Coding on Intel MIC co-processors (XEON Phi)
Now that Stampede is in production mode, we have access to the new
(old?) fanciness of the Intel co-processors - MIC (pronounced Mike). This is
a card that contains roughly 60 cores (Stampede has a special 61 core version,
retail cards will have 60 cores). These cores run at 1.1 GHz but are capable
of processing multiple operations every clock-cycle, thanks to the 512 bit SIMD
registers. Here are the things to keep in mind for coding on the MICs:
- Compiler has to be icc. MIC binaries can be produced by using -mmic flag on the
compile command-line. Note that native CPU binaries can not be run on the MICs (and vice-versa).
- Memory stride is important, declare arrays as x[N], y[N]. (Normally, you might use structures
to encapsulate the data but these structures will reduce performance.)
- For hybrid programming, data needs to be copied over to the MIC. However, only bit-wise copy-able
data is allowed to be copied over; i.e., in certain cases structures may have to be unpacked into
individual fields and then copied over (and re-assembled manually, if desired).

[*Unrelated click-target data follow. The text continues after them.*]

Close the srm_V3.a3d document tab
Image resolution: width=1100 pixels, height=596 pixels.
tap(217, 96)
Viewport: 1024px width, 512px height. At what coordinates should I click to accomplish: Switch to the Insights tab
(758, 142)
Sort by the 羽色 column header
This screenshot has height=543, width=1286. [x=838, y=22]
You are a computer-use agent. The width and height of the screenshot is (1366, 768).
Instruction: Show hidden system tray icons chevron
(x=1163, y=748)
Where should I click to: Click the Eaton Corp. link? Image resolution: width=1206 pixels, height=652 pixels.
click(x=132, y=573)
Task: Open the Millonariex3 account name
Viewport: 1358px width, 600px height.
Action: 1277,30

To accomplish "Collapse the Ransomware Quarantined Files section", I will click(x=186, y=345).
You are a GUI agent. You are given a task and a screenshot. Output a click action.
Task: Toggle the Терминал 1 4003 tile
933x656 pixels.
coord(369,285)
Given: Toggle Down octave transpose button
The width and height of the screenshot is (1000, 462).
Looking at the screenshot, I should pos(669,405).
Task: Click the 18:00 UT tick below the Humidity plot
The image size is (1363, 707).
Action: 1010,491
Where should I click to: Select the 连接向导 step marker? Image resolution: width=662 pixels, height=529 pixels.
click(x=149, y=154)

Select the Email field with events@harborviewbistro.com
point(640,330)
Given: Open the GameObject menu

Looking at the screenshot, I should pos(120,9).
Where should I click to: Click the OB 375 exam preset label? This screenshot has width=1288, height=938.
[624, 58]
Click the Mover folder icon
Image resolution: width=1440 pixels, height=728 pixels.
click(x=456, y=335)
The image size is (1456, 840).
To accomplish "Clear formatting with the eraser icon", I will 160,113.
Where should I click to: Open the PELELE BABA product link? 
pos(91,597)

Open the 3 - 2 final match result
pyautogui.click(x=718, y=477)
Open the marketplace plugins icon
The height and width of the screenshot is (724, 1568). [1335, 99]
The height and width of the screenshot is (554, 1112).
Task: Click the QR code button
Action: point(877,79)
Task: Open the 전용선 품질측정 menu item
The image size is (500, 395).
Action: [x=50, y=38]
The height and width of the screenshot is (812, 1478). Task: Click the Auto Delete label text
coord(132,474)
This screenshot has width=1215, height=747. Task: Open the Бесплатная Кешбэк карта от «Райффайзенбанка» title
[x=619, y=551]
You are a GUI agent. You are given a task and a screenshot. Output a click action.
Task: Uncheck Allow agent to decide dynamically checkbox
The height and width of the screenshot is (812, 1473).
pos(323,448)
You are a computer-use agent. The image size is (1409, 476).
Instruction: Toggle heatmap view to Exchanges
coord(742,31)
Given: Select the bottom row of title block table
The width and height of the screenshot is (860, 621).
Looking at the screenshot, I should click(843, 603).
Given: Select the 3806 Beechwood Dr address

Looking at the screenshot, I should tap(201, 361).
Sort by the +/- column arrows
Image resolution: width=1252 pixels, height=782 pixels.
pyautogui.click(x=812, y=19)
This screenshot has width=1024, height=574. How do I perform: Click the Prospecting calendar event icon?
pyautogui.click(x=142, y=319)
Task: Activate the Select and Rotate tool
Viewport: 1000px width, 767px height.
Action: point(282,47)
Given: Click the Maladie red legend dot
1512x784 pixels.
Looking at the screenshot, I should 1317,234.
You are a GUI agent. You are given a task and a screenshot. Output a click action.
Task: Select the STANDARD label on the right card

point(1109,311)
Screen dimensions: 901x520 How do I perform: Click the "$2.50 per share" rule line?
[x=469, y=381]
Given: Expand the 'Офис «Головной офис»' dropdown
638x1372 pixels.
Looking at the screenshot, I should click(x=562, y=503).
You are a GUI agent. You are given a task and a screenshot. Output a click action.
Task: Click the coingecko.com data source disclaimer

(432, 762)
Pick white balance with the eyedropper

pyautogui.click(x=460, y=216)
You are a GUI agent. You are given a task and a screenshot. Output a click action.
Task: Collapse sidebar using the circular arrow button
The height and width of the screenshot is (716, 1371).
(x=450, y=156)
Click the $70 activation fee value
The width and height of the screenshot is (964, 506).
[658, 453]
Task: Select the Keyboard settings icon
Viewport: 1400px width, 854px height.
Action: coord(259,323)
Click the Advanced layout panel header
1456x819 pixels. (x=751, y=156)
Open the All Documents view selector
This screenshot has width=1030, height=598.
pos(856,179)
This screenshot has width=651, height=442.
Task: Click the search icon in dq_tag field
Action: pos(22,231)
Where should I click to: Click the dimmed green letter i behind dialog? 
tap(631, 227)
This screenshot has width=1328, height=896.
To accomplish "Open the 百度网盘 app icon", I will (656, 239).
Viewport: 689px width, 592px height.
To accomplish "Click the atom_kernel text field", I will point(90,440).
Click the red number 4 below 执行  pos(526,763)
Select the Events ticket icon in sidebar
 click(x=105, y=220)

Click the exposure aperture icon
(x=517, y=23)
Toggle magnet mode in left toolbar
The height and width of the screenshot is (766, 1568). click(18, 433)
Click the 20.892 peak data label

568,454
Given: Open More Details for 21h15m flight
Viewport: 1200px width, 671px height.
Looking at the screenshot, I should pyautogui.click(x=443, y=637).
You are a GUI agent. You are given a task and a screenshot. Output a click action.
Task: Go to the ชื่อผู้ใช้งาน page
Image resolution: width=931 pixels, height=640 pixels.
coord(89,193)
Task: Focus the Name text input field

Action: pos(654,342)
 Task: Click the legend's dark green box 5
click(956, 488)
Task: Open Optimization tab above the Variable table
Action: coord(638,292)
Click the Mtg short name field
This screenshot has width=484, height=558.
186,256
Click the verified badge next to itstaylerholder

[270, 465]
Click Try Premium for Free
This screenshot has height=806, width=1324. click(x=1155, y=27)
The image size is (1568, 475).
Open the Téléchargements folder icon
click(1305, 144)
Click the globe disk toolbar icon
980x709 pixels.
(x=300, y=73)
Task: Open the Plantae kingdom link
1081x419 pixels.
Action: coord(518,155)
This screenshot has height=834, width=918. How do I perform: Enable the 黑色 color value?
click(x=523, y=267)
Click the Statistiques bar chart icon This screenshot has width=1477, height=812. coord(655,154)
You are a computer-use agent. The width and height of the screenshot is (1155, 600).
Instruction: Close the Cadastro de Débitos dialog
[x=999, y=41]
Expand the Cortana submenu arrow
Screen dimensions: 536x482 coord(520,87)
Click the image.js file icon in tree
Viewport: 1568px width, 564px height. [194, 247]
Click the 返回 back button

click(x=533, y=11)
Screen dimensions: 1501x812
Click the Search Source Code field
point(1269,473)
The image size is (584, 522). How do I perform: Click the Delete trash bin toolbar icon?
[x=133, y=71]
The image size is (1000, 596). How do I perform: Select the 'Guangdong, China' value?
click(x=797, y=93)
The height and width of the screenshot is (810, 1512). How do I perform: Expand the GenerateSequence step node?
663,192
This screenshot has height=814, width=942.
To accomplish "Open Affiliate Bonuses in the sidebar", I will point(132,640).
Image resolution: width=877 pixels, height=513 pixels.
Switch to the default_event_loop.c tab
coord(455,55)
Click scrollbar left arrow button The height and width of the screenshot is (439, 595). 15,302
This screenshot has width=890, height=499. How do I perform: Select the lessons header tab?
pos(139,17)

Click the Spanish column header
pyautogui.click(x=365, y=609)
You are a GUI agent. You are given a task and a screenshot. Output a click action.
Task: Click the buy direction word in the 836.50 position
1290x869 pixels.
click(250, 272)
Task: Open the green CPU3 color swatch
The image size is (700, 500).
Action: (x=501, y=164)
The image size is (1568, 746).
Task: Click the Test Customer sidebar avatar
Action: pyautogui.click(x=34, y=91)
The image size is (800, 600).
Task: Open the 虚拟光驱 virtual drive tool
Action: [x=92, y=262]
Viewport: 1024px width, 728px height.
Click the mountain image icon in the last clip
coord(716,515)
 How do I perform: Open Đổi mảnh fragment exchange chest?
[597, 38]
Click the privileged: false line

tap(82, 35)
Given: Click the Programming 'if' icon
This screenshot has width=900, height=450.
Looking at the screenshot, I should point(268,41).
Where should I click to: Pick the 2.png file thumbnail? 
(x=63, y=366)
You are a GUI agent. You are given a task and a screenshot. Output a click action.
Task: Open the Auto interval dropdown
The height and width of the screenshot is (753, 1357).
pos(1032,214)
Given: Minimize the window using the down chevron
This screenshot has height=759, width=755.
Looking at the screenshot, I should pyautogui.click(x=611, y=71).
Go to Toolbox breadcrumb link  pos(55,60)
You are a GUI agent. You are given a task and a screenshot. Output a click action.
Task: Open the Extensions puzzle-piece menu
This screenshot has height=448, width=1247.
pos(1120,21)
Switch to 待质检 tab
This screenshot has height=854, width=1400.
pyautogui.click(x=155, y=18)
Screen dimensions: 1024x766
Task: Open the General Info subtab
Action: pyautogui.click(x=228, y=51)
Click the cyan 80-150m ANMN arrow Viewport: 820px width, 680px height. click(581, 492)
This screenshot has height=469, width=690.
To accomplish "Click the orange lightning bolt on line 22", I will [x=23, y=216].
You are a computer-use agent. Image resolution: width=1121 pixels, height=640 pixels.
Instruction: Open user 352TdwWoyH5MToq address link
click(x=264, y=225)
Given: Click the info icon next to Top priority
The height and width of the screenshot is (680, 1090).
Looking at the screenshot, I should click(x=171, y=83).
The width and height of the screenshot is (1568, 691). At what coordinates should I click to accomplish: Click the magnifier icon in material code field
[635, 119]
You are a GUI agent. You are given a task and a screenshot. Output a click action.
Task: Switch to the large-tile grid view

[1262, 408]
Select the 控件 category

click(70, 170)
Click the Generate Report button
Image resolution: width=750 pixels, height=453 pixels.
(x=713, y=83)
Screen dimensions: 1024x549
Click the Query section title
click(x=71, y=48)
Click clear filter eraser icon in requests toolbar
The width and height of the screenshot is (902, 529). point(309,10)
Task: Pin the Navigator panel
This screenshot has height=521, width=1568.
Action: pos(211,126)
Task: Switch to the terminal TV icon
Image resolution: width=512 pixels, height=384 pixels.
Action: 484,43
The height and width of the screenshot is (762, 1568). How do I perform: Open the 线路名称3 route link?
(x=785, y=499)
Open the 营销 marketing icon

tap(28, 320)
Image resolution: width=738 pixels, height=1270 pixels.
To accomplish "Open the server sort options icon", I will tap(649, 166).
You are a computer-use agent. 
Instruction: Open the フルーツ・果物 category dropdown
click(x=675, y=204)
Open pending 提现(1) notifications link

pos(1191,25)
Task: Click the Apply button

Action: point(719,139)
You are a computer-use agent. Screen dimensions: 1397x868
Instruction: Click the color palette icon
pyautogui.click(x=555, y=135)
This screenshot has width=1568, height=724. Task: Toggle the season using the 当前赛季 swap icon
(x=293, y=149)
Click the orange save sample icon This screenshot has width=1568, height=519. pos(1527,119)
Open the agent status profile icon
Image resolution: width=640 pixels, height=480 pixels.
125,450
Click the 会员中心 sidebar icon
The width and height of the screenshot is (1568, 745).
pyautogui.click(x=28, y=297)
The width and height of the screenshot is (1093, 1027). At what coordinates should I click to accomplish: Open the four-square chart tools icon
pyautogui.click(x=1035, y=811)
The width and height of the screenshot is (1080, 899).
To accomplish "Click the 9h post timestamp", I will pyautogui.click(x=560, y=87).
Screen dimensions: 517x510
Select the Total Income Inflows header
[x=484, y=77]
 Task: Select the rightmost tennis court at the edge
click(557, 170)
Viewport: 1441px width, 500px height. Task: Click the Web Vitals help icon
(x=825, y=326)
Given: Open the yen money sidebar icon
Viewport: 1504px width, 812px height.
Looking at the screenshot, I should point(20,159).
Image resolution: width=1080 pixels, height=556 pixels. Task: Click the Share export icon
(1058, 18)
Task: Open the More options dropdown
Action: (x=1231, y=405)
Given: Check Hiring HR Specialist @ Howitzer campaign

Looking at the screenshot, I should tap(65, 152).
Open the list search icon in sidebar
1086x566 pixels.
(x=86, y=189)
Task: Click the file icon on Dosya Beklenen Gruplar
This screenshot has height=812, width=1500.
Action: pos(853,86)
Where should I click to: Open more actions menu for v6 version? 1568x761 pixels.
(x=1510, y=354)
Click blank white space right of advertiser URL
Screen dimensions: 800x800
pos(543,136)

- Openmp seems to be the easiest way to harness the MIC. Check out this
presentation. In
particular, look at page 26 for the optimal way to offload task on to the MIC. According to the workshop
I attended at TACC, pthreads will not work for offloading to the MIC since the MIC libraries are different;
openmp is aware of the different libraries and picks the correct one depending on the execution core.
emcee on TACC Stampede
Here are a few things I found out about using emcee (
emcee link)
Loadbalancing emcee
- By default, the MPIPool class in emcee does not have any load balancing. This is not much
of a problem if the variance between the run-time of the walkers is small; however, when
the runtimes vary wildly, then load-balancing can become an issue. I re-factored some
of the code from here
and added a loadbalancing option (set to False) by default. Download this utils.py
and replace the emcee utils.py, build emcee again and you will be all set.
-
While on the topic of load-balancing, if you have a sense of run-time based on one (or some) of your parameters,
then you can improve load-balancing further by sorting the tasks in descending order of expected runtime. Note
that you should sort in descending order of runtime, i.e., most expensive evaluations should come first. You can
pass this runtime sorting routine as an argument when you instantiate the EnsembleSampler class. The code
you will need to get this functionality is ensemble.py. An example to benchmark
these loadbalancing routines is loadbalance.py (for benchmarking over MPI).
Using these loadbalancing options improved runtimes by 20-30% typically. YMMV.
Note: The runtime sorter will also improve the run-time scaling even without loadbalancing.